退職を考えるとき、多くの人が気になるのが「会社からどんなお金を受け取れるのか」という点です。退職金だけでなく、有給休暇の消化による給与や、未払いの残業代など、退職前に必ず確認しておくべき項目は意外と多くあります。
特に、有給を消化せずに辞めてしまったり、未払い賃金に気付かないまま退職したりすると、本来受け取れるはずのお金を逃してしまう可能性があります。退職は人生の転機だからこそ、受け取れるお金について正しく理解しておくことが大切です。

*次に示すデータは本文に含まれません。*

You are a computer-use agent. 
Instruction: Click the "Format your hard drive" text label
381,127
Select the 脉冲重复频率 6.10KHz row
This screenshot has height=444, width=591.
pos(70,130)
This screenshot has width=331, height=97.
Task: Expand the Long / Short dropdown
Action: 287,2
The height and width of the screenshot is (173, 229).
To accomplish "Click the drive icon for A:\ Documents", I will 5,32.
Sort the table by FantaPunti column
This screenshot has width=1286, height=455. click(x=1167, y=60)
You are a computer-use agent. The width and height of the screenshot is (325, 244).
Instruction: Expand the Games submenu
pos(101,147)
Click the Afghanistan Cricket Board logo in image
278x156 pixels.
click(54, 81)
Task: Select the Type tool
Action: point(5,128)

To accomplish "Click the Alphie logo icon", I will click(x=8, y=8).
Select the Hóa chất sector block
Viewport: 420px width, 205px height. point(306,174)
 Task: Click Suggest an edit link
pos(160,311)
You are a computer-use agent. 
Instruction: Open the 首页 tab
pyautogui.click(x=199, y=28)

この記事では、退職時に会社から受け取れるお金について、ひとつずつ解説していきます。
1. 退職金(退職手当)
退職金は、会社が定めた制度がある場合に支給されるものです。法律で義務付けられているわけではありませんが、多くの企業では就業規則や退職金規程に基づいて支給されます。
- 支給の有無:会社の規定次第。
- 金額の決まり方:勤続年数・給与額・退職理由によって変動。
- 受け取り方法:現金振込が一般的。
また、退職理由によっては金額が変わるケースもあります。例えば、懲戒解雇は減額や不支給となる可能性がありますが、自己都合退職や会社都合退職では規定どおり支給されるのが一般的です。
2. 有給休暇の残日数は給与として受け取れる
未消化の有給休暇は「給与として受け取れる」という点は非常に重要です。退職日までに消化するのが理想ですが、会社側の都合で消化できない場合は買い取りが行われます。

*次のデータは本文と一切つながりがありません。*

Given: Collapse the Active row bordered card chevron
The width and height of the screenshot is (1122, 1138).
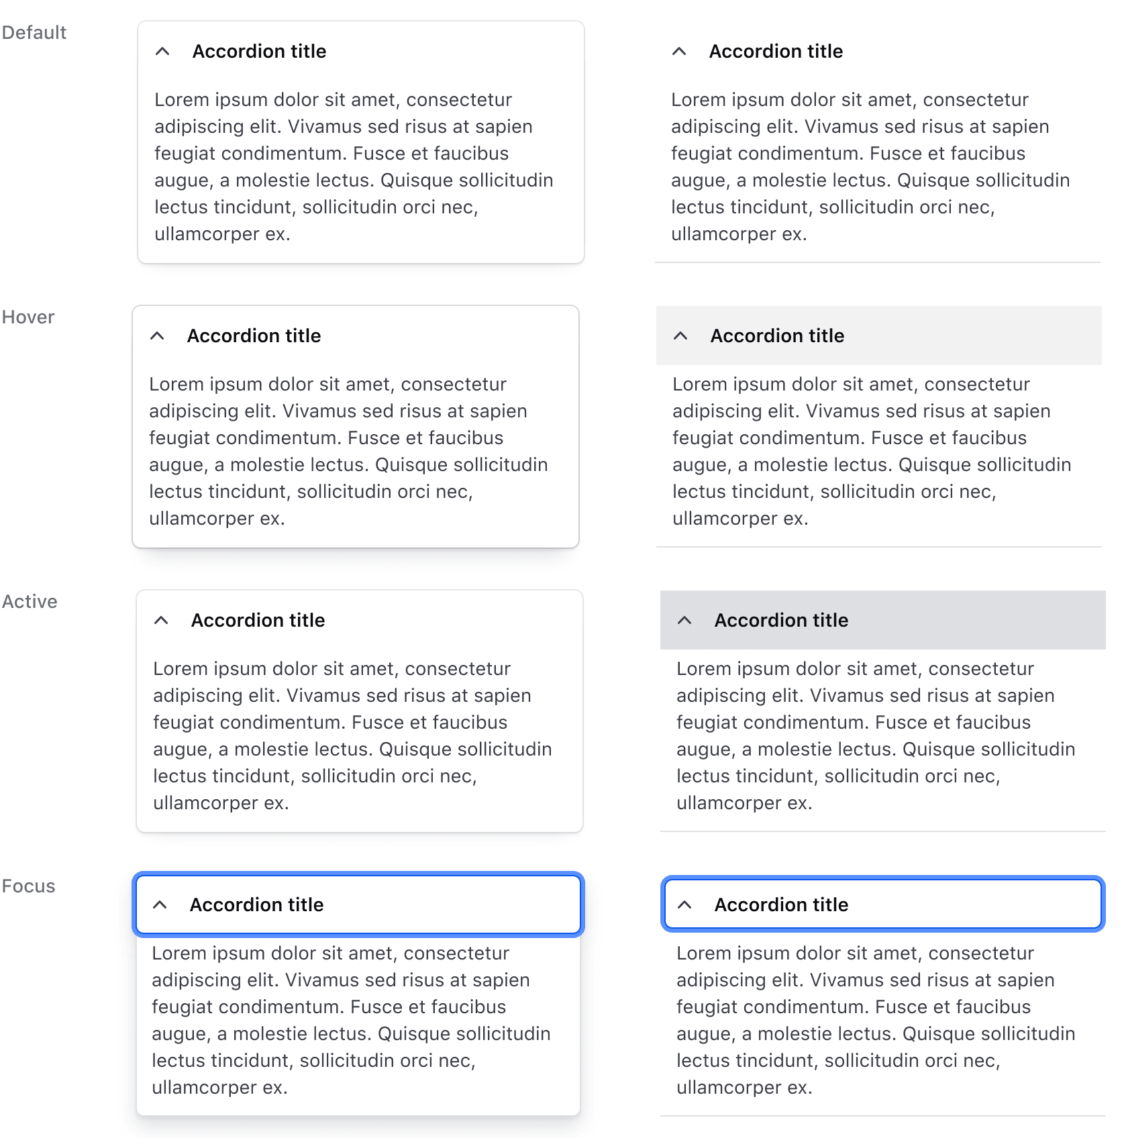Looking at the screenshot, I should (x=161, y=621).
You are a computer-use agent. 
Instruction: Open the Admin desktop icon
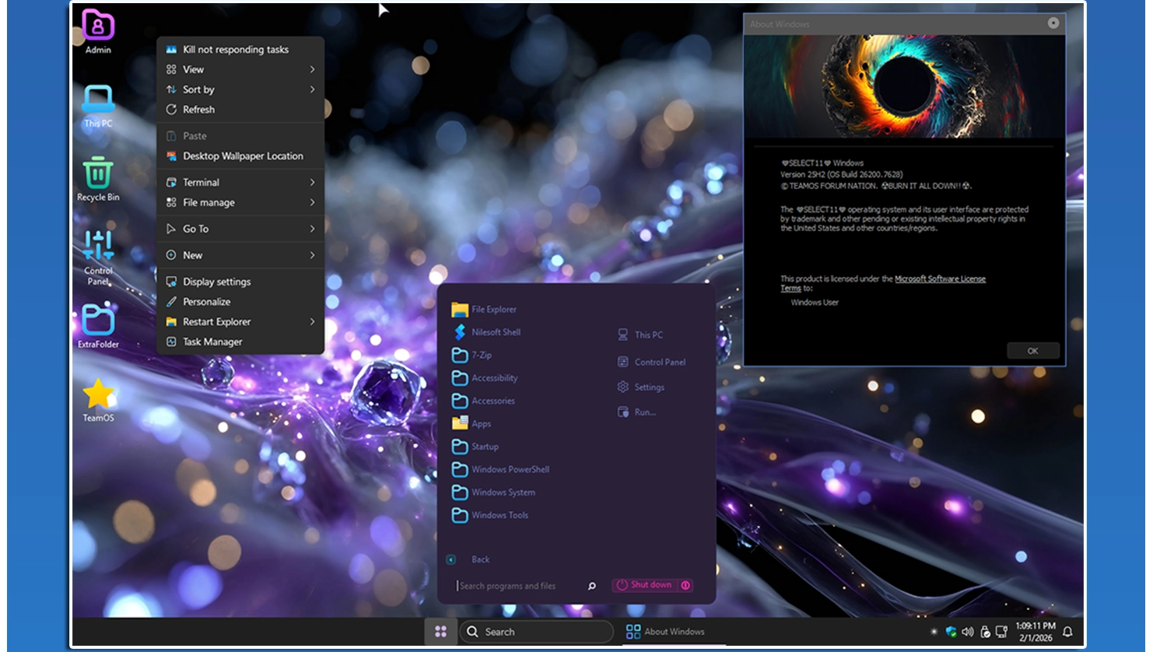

- 1日分の給与 × 残っている有給日数が支給される
- 会社は有給を使わせないことはできない
- 退職直前に有給を使うのは労働者の正当な権利
有給を消化して辞める人が増えていますが、会社の了承が得られない場合や業務上難しい場合でも、法律上は「取得した扱い」にできるケースが多いため、必ず確認しましょう。
3. 未払い賃金(残業代・手当など)
退職時に最も見落とされやすいのが「未払い賃金」です。特に残業代や各種手当は、本来受け取れる額が支払われずに退職してしまうケースが少なくありません。
未払い賃金には以下が含まれます。
- 残業代(時間外労働)
- 深夜手当
- 休日出勤手当
- 役職手当・資格手当の未払い
- 交通費の未精算
企業は退職後でも未払い賃金を支払う義務があります。過去の残業記録(タイムカード・メールログなど)を確認し、心当たりがある場合は会社に問い合わせましょう。
4. 会社都合退職の場合の給付金や手当
会社都合退職の場合、受け取れる給付が増えることがあります。
- 失業保険の給付日数が増える
- 給付制限(2〜3ヶ月)が免除され、早く受給開始できる
- 退職金が増額されるケースもある
退職理由が「会社都合」か「自己都合」かは、金銭面に大きく影響するため、書類上の記載が正しいか確認しておくことが重要です。
5. 退職時に必ず確認すべき書類
受け取れるお金を逃さないために、退職時に以下の書類を必ずチェックしましょう。
- 退職金規程
- 就業規則(有給の扱い)
- 給与明細・残業記録
- 源泉徴収票
- 住民税の通知書
これらの書類を確認することで、支払われるべきお金が適正かどうか判断できます。
6. 退職後でも請求できるのか?
未払い賃金や有給の買い取りは、退職後でも請求できます。時効は以下のとおりです。
- 未払い賃金:3年
- 有給休暇の買い取り:2年(賃金請求権)
退職後に気づいた場合でも、すぐに会社へ確認すれば受け取れる可能性があります。
7. まとめ
退職時に会社から受け取れるお金には、退職金・未消化有給の給与・未払い賃金など、複数の項目があります。知らないまま退職してしまうと、受け取れるはずのお金を逃すことになりかねません。
退職前にしっかり確認し、必要であれば会社に問い合わせることで、損をせず安心して次のステップへ進めます。特に退職金や未払い賃金は金額が大きくなることもあるため、必ずチェックすることをおすすめします。